Hocine Aït Ahmed (3): de la création du FFS à la conférence de Londres
Retiré de la vie politique depuis le printemps 2013, Hocine Aït Ahmed a donné plus de 70 ans de sa vie à lutte indépendantiste puis à l’opposition démocratique en Algérie. L’histoire d’un pays dans le portrait d’un homme, troisième partie.
La création du FFS et l’insurrection de la Kabylie
Devant l’entêtement du jeune président, les responsables de quelques wilayas (IIIe et la IVe) décident de tenter le tout pour le tout : créer un autre parti politique sur les fondamentaux du 1er novembre 1954 et la plateforme de la Soummam, et résister « pacifiquement » à la dérive militaro-autoritaire de l’ancien groupe de Tlemcen. L’idée a pris forme dès le début septembre, selon Aït Ahmed, pour « présenter spectaculairement une alternative pacifique et faire échec au coup de force constitutionnel ». Il a été soutenu dans cette action notamment par Ali Mécili, ancien agent du MALG (service de renseignements de la révolution algérienne), Mohand Oulhadj, dernier chef de la wilaya III, et Lakhdar Bouregaa, commandant de la wilaya IV, etc.

- _LIGNES DE DONNÉES_
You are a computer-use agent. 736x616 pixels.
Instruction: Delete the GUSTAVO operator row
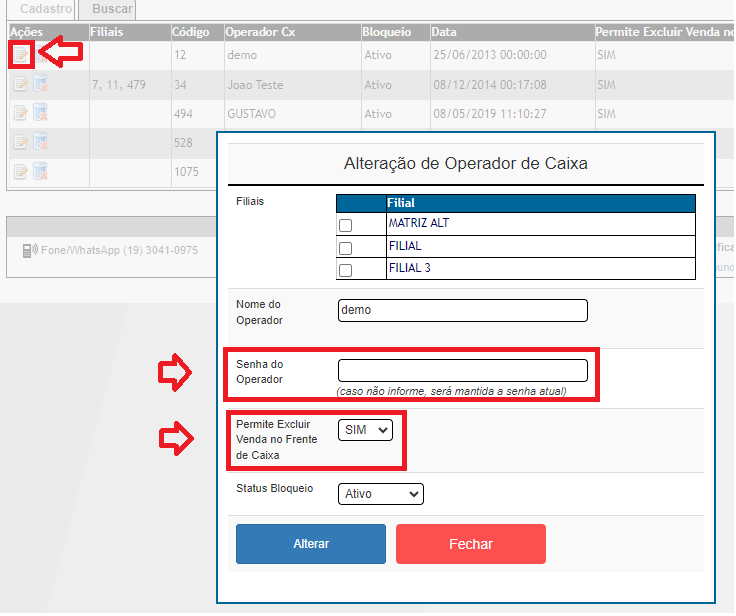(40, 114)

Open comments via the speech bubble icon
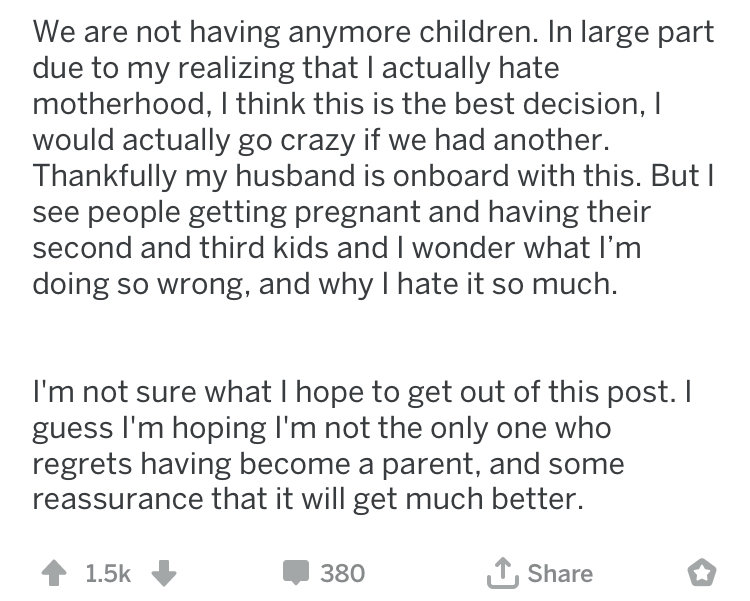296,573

...

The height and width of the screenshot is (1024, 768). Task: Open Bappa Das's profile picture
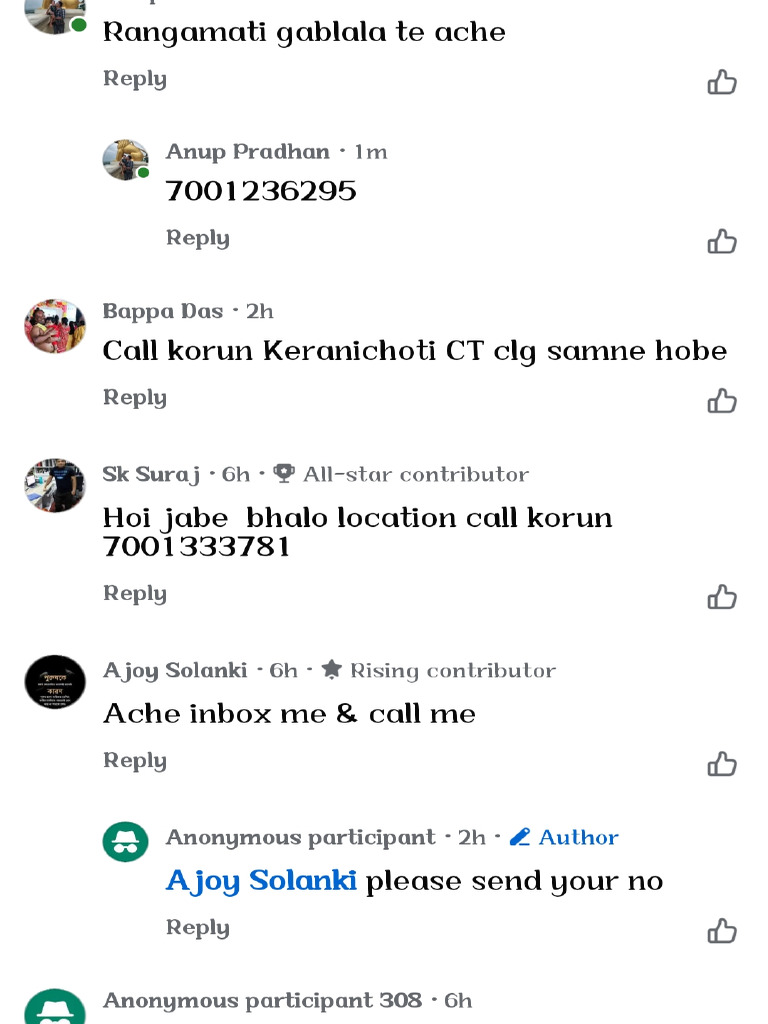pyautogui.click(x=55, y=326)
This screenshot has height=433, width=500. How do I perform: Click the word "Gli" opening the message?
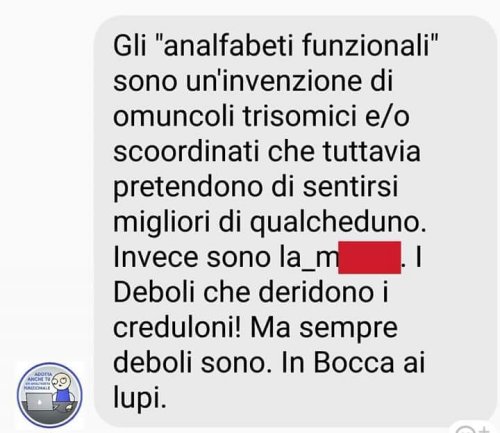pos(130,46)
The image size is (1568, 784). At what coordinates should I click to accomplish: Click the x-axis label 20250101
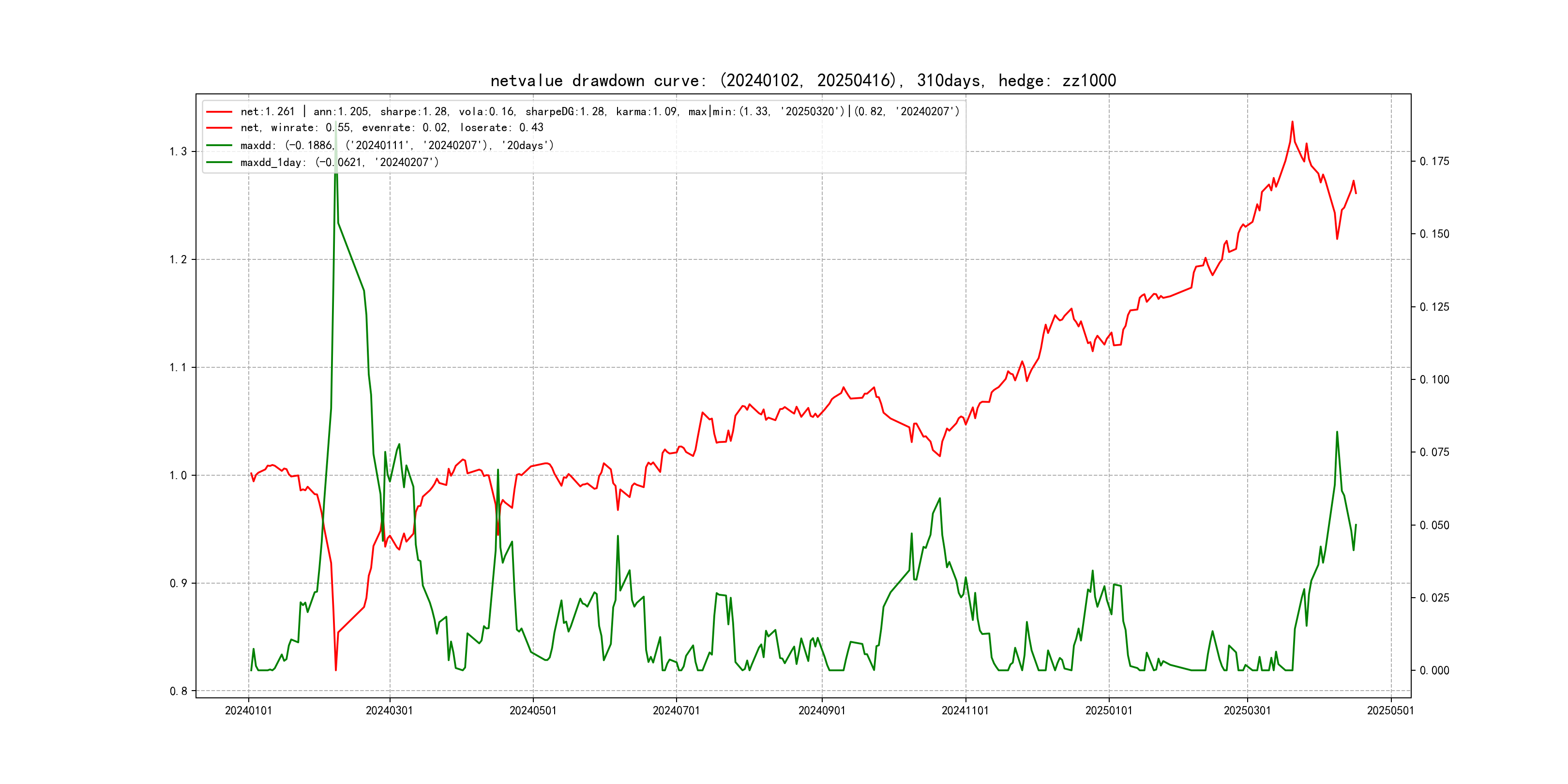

- _TRAVAIL À FAIRE_
Affiche le texte sur Hocine Aït Ahmed en entier, mot pour mot, sans rien y changer.

- _RÉSULTAT ATTENDU_
Hocine Aït Ahmed (3): de la création du FFS à la conférence de Londres
Retiré de la vie politique depuis le printemps 2013, Hocine Aït Ahmed a donné plus de 70 ans de sa vie à lutte indépendantiste puis à l’opposition démocratique en Algérie. L’histoire d’un pays dans le portrait d’un homme, troisième partie.
La création du FFS et l’insurrection de la Kabylie
Devant l’entêtement du jeune président, les responsables de quelques wilayas (IIIe et la IVe) décident de tenter le tout pour le tout : créer un autre parti politique sur les fondamentaux du 1er novembre 1954 et la plateforme de la Soummam, et résister « pacifiquement » à la dérive militaro-autoritaire de l’ancien groupe de Tlemcen. L’idée a pris forme dès le début septembre, selon Aït Ahmed, pour « présenter spectaculairement une alternative pacifique et faire échec au coup de force constitutionnel ». Il a été soutenu dans cette action notamment par Ali Mécili, ancien agent du MALG (service de renseignements de la révolution algérienne), Mohand Oulhadj, dernier chef de la wilaya III, et Lakhdar Bouregaa, commandant de la wilaya IV, etc.